Before then, Helms was in the Navy and relatively apolitical. Growing up, "Almost everybody we knew was a Democrat," the longtime Republican senator from North Carolina writes in his memoir, "Here's Where I Stand." But conversations with his father-in-law, Jacob L. Coble, would introduce him to a set of ideas that, although marginal, would transform his politics and then his country's. Those talks with Coble, he writes, "marked the beginning of my career as a conservative." And the rest, as they say, is history.
That's because Helms may well have done more to advance American conservatism than any other politician, including Reagan. Indeed, if there had been no Helms, it's likely there would have been no Reagan. "Here's Where I Stand" explains why.
In 1976, when Helms was midway through his freshman term as the first GOP senator from his state since Reconstruction, Reagan was challenging President Ford for the GOP nomination. At first, things went badly. Reagan lost New Hampshire and several other early primaries. The North Carolina primary was thought to be his last stand. So, Reagan turned to Helms.
Helms, along with his close advisor Tom Ellis, more or less ran Reagan's North Carolina campaign. Ellis did Reagan's scheduling; Helms barnstormed the state alongside the candidate. They placed Reagan speeches on North Carolina TV stations. Helms and Ellis also had a direct-mail apparatus, the National Congressional Club, which they used to raise funds for Reagan. Their efforts -- and Reagan's political talents -- paid dividends: The former California governor won the primary in a stunning upset and won the Texas primary a week later. Reagan lost the 1976 nomination, of course. But his North Carolina victory cleared the path for his march to the White House four years later. Helms had been ahead of the political curve.
And not for the last time. Fact is, Helms has always been a pioneer. It was he who did the most to insert the "morality in foreign policy" plank into the 1976 Republican Party platform, which overturned the Nixon-Kissinger strategy of detente and elevated in importance the nature of regimes to a place above "realist" calculations of national interest. This, too, set the tone for Reagan's foreign policy -- and almost 30 years later for Bush's drive to democratize the greater Middle East.
It was Helms who first hosted Margaret Thatcher on her trips to Washington, D.C., before she became prime minister of Great Britain. It was Helms who first pressed for reforming the United Nations before anyone had ever heard of tough-talking U.N. Ambassador John R. Bolton. It was Helms who introduced a Senate bill calling for a flat tax in 1982. And it was Helms who introduced a Senate bill in 1983 to partially privatize Social Security.

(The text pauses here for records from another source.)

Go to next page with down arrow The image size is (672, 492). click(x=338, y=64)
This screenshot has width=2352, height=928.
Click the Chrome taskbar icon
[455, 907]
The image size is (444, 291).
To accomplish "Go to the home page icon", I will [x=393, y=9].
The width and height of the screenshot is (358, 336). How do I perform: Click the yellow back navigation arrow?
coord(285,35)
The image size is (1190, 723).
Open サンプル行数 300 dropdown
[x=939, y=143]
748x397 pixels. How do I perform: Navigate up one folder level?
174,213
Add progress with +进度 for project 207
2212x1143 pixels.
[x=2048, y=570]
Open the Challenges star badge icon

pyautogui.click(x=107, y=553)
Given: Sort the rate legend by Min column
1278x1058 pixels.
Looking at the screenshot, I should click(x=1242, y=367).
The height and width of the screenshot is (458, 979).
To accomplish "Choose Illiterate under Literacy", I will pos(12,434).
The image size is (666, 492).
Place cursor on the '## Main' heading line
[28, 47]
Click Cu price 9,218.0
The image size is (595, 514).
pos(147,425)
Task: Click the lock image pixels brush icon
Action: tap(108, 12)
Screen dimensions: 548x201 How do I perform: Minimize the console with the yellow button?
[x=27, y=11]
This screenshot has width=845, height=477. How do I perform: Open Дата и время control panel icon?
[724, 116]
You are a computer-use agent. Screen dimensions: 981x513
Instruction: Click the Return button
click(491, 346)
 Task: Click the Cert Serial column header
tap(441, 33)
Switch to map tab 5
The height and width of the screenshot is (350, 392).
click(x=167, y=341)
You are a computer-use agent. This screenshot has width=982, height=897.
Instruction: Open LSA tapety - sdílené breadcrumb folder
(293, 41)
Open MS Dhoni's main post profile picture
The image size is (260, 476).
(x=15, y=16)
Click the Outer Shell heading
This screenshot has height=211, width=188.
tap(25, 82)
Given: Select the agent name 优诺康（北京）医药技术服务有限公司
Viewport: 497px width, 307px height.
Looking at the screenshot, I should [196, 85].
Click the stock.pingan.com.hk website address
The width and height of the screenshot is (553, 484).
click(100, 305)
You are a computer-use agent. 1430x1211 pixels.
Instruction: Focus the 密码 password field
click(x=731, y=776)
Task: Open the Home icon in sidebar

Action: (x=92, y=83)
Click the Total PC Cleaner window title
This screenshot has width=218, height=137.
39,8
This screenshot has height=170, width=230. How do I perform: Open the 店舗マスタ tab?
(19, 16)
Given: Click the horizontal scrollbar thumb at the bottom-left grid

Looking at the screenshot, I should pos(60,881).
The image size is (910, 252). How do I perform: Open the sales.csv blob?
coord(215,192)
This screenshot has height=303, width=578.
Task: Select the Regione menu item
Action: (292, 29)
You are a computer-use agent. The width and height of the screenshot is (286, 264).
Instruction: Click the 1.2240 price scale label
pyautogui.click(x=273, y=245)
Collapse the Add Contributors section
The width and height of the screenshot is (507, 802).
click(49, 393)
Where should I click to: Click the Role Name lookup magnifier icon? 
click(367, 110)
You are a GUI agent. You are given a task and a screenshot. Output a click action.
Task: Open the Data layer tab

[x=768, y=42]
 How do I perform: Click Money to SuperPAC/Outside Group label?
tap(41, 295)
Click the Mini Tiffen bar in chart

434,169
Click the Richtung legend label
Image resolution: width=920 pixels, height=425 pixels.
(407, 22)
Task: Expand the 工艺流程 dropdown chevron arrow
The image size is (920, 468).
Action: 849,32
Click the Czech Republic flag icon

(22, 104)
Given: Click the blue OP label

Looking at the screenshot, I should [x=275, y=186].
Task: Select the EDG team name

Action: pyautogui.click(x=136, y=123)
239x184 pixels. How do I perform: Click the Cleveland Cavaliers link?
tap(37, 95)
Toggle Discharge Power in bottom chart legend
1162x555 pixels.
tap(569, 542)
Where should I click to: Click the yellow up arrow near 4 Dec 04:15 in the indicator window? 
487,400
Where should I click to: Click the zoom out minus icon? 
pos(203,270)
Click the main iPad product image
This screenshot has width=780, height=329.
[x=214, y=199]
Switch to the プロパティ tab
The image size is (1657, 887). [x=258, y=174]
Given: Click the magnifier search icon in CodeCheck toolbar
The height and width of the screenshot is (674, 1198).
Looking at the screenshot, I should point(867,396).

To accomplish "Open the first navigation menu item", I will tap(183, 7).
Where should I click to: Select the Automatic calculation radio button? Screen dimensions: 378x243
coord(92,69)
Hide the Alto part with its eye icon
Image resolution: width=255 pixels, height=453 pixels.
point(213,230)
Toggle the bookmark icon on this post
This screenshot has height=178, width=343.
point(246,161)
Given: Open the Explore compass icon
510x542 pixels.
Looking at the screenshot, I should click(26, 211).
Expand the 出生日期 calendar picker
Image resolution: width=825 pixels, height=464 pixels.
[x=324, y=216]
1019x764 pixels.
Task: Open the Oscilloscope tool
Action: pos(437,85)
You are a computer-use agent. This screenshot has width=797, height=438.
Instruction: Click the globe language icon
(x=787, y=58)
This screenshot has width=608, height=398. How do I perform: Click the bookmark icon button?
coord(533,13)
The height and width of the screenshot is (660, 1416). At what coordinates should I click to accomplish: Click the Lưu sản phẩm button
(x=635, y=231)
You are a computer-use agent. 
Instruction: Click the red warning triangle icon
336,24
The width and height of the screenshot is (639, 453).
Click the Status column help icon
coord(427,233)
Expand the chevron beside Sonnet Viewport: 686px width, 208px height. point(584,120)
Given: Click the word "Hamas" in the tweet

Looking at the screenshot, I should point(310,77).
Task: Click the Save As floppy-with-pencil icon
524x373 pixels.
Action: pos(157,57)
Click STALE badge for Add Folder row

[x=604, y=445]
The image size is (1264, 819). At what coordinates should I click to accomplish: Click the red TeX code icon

It is no exaggeration to say that the domestic and foreign policies of today's Republican Party were, in some way or another, first seriously proposed by Helms. But his influence on American politics goes beyond ideology. As an on-air editorialist for Raleigh radio and television stations, Helms was one of the first conservatives to understand the power of "new media." The National Congressional Club revolutionized direct-mail fundraising. And Helms anticipated today's polarized and ideological politics -- in five elections, he never won more than 55% of the vote.
Helms always knew where he stood: "I was the local conservative liberals loved to hate," he writes, "and I was content." But why did they hate him so? Perhaps it was his demeanor. Helms is a sweet and kind man, especially to children, but he had a way of dealing with his political opponents that rankled liberal sensibilities. By 1978, the Raleigh editorial pages had dubbed him "Senator No." He did his best to live up to the label.
More likely, the liberals' ire has to do with racial issues. Helms spent his career frustrating, if not actively opposing, the civil rights movement. For this he has never apologized. If there is a fault to his memoir, it is that, with the exception of a single chapter, Helms elides racial politics almost entirely. When he does tackle the subject, this normally lucid writer retreats into euphemism. He writes, "I did not advocate segregation, and I did not advocate aggravation." Translated, this is an admission that Helms supported the status quo in the South -- and the status quo was a racial caste system.